Yesterday, the Cut learned about the wonders of French touch, and a magical-sounding beauty procedure called lymphatic drainage. Despite the name, it’s not a service provided by a plombier (plumber), but is actually a special type of lymph-node massage that drains toxins away from the body. Facialist Renée Rouleau, a fan of the technique, explains that a group of Danish doctors working in Cannes during the 1930s found that massaging their patients’ swollen lymph nodes alleviated their immune-disorder symptoms, as well as gave them glowing skin.
Ridding the body of les toxines has the effects of purported weight loss, cellulite reduction, and, when done on the face, anti-aging and de-puffing benefits. Administering lymphatic drainage is best left to the professionals, but French women will DIY a facial version at home. As Mathilde Thomas, the founder of French beauty brand Caudalie, explained to me, “It’s just something we know how to do; our moms and grandmothers have done it.” For those of us without a chic female relative named Carine or Ines, Joanna Vargas, facialist to Sofia Coppola and Michelle Williams and lymphati- drainage enthusiast (she uses the technique in her facials), demonstrated via GIFs the mechanics of the French face-touch.
The entire process should take about ten minutes from beginning to end, and she recommends doing it at nighttime and/or the morning for best results. The Carla Bruni soundtrack is optional.

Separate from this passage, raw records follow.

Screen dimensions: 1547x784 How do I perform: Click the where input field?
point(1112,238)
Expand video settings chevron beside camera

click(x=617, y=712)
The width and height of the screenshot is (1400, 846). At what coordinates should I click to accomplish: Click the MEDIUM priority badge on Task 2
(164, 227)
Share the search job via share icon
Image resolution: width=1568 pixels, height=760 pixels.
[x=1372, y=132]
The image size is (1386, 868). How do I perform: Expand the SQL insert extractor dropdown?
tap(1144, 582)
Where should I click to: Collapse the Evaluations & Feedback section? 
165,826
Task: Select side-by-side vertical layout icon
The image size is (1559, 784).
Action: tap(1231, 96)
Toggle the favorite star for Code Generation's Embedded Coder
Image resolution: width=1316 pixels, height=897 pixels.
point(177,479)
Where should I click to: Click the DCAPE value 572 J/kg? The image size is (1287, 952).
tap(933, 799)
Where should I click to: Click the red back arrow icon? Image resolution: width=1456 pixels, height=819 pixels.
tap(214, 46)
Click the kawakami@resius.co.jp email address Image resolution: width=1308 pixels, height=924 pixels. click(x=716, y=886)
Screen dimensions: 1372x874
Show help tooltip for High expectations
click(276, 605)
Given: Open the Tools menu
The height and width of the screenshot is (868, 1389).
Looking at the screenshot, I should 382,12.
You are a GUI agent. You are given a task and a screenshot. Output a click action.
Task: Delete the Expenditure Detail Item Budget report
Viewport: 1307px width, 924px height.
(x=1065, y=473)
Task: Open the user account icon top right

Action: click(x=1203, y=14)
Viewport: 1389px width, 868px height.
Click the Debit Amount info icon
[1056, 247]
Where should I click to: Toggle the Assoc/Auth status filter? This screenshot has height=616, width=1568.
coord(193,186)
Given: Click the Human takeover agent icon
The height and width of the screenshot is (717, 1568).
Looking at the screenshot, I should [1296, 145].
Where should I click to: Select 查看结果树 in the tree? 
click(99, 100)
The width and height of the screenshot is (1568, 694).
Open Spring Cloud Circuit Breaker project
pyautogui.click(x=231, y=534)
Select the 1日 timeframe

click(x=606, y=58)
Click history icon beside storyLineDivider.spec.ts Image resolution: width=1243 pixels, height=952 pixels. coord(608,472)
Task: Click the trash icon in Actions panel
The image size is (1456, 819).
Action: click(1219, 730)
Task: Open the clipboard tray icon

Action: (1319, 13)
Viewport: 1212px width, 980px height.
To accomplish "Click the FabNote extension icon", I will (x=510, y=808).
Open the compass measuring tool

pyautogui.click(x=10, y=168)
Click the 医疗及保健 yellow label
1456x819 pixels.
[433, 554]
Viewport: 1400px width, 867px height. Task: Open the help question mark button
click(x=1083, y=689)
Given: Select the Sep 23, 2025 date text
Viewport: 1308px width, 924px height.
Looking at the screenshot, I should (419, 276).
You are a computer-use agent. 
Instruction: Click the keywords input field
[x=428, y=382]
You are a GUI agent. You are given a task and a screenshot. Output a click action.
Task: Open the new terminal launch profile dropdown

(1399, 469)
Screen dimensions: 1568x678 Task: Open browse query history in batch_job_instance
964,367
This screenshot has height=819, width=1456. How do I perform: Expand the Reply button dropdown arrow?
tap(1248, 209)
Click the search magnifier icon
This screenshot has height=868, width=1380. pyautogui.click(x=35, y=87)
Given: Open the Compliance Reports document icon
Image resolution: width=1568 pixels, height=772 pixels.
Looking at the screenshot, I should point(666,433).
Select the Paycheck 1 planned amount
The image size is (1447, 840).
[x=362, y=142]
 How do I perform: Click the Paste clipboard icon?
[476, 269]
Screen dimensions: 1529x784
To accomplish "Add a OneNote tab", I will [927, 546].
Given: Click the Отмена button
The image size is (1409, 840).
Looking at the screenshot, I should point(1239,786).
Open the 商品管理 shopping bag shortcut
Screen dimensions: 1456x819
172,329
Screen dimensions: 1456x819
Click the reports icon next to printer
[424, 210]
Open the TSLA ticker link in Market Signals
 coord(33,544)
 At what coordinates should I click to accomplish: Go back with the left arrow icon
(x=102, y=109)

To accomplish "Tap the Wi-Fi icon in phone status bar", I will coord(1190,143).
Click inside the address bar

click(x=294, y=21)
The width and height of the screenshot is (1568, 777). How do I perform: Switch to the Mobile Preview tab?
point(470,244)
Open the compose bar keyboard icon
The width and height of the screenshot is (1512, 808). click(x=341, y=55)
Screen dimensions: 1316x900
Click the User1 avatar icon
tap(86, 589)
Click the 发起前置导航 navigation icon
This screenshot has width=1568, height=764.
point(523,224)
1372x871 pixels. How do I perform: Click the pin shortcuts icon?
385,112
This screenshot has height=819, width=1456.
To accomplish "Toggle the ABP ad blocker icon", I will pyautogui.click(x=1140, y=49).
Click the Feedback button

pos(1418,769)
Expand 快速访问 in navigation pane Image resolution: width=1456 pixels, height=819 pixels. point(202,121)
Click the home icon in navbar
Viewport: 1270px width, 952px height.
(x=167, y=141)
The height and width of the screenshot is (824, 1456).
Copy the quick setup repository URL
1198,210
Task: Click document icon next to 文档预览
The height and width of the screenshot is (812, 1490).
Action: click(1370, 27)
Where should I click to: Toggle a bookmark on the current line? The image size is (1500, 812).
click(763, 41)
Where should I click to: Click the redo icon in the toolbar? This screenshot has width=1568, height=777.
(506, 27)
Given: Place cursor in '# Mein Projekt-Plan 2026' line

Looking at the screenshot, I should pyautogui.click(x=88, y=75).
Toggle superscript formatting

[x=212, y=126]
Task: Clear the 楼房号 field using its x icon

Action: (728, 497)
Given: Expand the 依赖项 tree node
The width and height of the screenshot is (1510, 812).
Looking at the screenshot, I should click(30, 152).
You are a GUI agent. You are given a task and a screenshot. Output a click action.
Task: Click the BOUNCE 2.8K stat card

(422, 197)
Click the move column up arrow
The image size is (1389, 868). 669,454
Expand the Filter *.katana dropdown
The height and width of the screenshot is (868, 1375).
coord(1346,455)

Step 1: As Rouleau illuminates, lymphatic drainage is particularly beneficial to people whose skins are water signs, meaning more likely to retain water. When done correctly, it can have an overall slimming effect, reducing sinus pressure, puffy eyes, and fluid retention. Here, Vargas shows us the right way to massage your lymph nodes. Do rub gently into the skin, as though your finger is a pebble gently skipping across a pond.
Step 2: Don’t break capillaries. Your finger is not a rock dropping into a pond.
Step 3: Begin with the lymph nodes on your neck, the ones directly under your ears. Tilt your head back and massage gently underneath it for about three to four seconds.
Step 4: Move to the stem of your neck and massage there.
Step 5: Massage the base of your neck, near your clavicle.
Step 6: The chin massage has three touch-points: This point, shown here, along with the area directly outside your lips’ edges (Step 6-A) and the ends of your jawline (Step 6-B).
Step 7: Massage your cheekbones, beginning at the area on either side of your nose. Follow this with Step 6-A and Step 6-B.
Step 8: Massage alongside the outer under-eye to reduce eye puffiness.
Step 9: Don’t forget to touch yourself in the area between your eyelid and brow.
Step 10: End with the forehead massage, beginning alongside the eyebrows’ inner corners (shown here), ending at the temples and directly under your ears.